Dwaj dyplomaci określili swoje pierwsze rozmowy twarzą w twarz od października jako „szczere”, dzień po spotkaniu ministrów spraw zagranicznych G20 na indonezyjskiej wyspie Bali.
Po spotkaniu urzędnik USA powiedział: „Żadna ze stron się nie wycofuje”.
„Byliśmy bardzo otwarci na temat tego, gdzie leżą nasze różnice… ale spotkanie było konstruktywne, ponieważ pomimo szczerości ton był bardzo profesjonalny” – powiedział urzędnik.
Blinken powiedział, że chiński prezydent Xi Jinping dał jasno do zrozumienia w rozmowie telefonicznej z prezydentem Władimirem Putinem 13 czerwca, że popiera decyzję o utworzeniu partnerstwa z Rosją.
Krótko przed rosyjską inwazją 24 lutego na Ukrainę Pekin i Moskwa ogłosiły partnerstwo „bez ograniczeń”, chociaż amerykańscy urzędnicy twierdzą, że nie widzą, by Chiny unikały surowych sankcji nałożonych przez USA na Rosję lub dostarczały jej sprzęt wojskowy.
Urzędnicy amerykańscy ostrzegają przed konsekwencjami, w tym sankcjami gospodarczymi, jeśli Chiny zapewnią materialne wsparcie dla tego, co Moskwa nazywa „specjalną operacją wojskową”, mającą na celu destabilizację ukraińskiego wojska.
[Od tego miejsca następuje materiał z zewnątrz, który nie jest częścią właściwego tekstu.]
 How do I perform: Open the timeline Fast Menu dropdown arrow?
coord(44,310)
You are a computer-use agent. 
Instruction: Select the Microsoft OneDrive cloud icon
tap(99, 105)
Kijów i jego zachodni sojusznicy twierdzą, że inwazja to niesprowokowana grabież ziemi.
Zapytany o odmowę prowadzenia rozmów z rosyjskim ministrem spraw zagranicznych Siergiejem Ławrowem na G20, Blinken powiedział: „Problem polega na tym: nie widzimy obecnie żadnych oznak, że Rosja jest gotowa zaangażować się w znaczącą dyplomację”.
Wang podczas sobotnich rozmów wymienił głębokie poglądy na temat „kwestii ukraińskiej”, poinformował jego ministerstwo w oświadczeniu, nie podając szczegółów.
Powiedział także Blinkenowi, że kierunek stosunków amerykańsko-chińskich jest zagrożony dalszym „błędnym ukierunkowaniem” z powodu problemu z postrzeganiem Chin przez Amerykanów.
„Wiele osób uważa, że Stany Zjednoczone cierpią z powodu poważnej wojny 'sinofobii’” – powiedział Wang.
Pytanie o opłaty
Wang powiedział, że Waszyngton powinien natychmiast znieść dodatkowe cła na Chiny i zaprzestać jednostronnych sankcji wobec chińskich firm.
Przed rozmowami amerykańscy urzędnicy powiedzieli, że spotkanie miało na celu ustabilizowanie napiętych relacji amerykańsko-chińskich i zapobieżenie przypadkowej konfrontacji.
Pod koniec czerwca amerykański doradca ds. bezpieczeństwa narodowego Jack Sullivan powiedział, że prezydent USA Joe Biden i chiński Xi mają ponownie rozmawiać w ciągu najbliższych kilku tygodni.
Daniel Russell, amerykański dyplomata ds. Azji Wschodniej pod rządami byłego prezydenta Baracka Obamy i bliski urzędnikom administracji Bidena, powiedział, że głównym celem spotkania będzie zbadanie możliwości spotkania twarzą w twarz z Bidenem przed rozmowami. Xi, ich pierwszy przywódca.
Stany Zjednoczone nazywają Chiny swoim głównym strategicznym rywalem i obawiają się, że pewnego dnia mogą spróbować przejąć samorządną, demokratyczną wyspę Tajwan.
Pomimo rywalizacji dwie największe gospodarki świata pozostają kluczowymi partnerami handlowymi, a Biden rozważa zniesienie ceł na różne chińskie towary, aby ograniczyć inflację w USA przed listopadowymi wyborami w połowie kadencji.